Say I have some second-order statistic $m(x)$ where $x$ is a data vector of length $n$. Let's also assume that the limiting distribution of $x$ is gaussian-ish, but generally unknown, so that the assumptions that enable one to derive the usual error analysis expressions do not hold. In this case, if I want to get an estimate in the uncertainty in the measure of $m$, I will have to simulate it, using a bootstrap or something. So, I generate 1,000 unique realizations of $x$, $x_i$ (1 $\leq$ $i$ $\leq$ 1000), and use the distribution of all $m(x_i)$ to get an idea of the error in $m$
Now, since $m$ is second-order, it is preferable to draw without replacement when generating the 1,000 resamples of $x$. This is all fine, and the bootstrapping routines I've implemented work well.

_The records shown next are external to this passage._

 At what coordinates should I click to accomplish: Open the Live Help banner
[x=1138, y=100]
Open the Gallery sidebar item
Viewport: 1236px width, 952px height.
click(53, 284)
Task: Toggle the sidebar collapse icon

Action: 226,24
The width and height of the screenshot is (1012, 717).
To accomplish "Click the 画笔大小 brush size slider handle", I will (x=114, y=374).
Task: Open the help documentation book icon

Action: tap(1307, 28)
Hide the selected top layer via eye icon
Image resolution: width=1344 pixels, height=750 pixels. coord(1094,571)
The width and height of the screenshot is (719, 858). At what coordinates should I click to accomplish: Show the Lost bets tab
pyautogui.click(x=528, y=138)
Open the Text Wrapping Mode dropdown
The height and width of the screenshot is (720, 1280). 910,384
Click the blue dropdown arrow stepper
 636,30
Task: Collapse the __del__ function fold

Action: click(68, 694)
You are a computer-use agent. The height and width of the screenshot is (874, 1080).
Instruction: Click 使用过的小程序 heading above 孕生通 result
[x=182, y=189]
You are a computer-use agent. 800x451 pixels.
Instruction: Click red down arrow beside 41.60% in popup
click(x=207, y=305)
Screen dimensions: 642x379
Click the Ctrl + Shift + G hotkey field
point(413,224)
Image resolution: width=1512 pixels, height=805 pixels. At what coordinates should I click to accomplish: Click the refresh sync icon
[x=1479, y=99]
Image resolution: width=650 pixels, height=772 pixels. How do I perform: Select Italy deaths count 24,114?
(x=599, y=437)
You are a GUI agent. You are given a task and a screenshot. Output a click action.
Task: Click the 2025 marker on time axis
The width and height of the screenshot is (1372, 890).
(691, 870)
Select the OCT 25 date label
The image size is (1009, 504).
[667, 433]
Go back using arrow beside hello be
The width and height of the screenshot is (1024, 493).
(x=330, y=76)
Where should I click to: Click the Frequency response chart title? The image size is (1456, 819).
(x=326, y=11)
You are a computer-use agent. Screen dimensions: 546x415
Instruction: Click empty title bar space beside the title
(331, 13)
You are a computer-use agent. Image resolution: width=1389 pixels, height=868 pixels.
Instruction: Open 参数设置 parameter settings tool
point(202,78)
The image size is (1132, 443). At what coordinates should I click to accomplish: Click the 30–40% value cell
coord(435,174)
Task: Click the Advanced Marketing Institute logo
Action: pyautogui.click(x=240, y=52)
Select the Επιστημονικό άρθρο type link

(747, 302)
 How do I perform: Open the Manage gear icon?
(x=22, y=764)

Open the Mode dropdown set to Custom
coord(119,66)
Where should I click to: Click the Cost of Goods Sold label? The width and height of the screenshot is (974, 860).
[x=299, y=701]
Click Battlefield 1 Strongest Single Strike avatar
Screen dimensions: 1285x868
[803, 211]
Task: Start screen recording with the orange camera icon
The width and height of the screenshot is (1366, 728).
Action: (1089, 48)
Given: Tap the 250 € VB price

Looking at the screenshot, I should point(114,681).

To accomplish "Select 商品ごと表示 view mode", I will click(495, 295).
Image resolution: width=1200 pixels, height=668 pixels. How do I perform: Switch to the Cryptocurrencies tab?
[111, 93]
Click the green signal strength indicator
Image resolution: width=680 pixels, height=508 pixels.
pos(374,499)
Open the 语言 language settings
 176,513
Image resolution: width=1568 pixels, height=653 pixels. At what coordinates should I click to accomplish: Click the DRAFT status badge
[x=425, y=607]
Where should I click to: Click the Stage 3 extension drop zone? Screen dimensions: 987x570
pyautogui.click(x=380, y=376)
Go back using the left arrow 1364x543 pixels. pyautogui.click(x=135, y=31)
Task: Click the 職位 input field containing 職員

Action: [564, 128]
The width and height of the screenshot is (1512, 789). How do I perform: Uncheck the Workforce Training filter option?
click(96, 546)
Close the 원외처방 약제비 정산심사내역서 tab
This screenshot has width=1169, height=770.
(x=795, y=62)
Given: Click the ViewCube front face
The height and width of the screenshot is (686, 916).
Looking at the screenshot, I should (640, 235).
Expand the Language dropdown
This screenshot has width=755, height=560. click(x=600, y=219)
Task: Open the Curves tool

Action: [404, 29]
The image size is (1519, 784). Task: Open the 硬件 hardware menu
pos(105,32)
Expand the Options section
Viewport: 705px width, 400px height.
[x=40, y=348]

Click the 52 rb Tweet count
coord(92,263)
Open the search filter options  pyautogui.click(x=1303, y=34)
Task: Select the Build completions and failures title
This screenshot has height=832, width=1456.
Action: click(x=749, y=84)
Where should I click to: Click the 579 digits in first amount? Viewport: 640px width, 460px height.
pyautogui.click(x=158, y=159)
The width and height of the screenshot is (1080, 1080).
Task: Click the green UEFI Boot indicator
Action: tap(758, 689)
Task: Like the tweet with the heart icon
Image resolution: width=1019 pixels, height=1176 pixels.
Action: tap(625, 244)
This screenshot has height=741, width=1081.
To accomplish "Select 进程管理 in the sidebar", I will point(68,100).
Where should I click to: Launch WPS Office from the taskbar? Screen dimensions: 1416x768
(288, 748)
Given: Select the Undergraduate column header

Here is my problem:
- I have to choose a size of the resample
- If I choose that size to be $n$, then all $x_i$ will be identical since I'm sampling without replacement
- So, the resample size must obviously be smaller than the size of $x$
Problem is, if I choose the size of each $x_i$ to be high, say $0.9n$, then my error is going to be very small. If I choose the size to be small, $0.1n$, then the error can blow up. So, I can effectively make the error in $m$ whatever I'd like, which obviously isn't right...
What do I do at this point, while maintaining integrity?!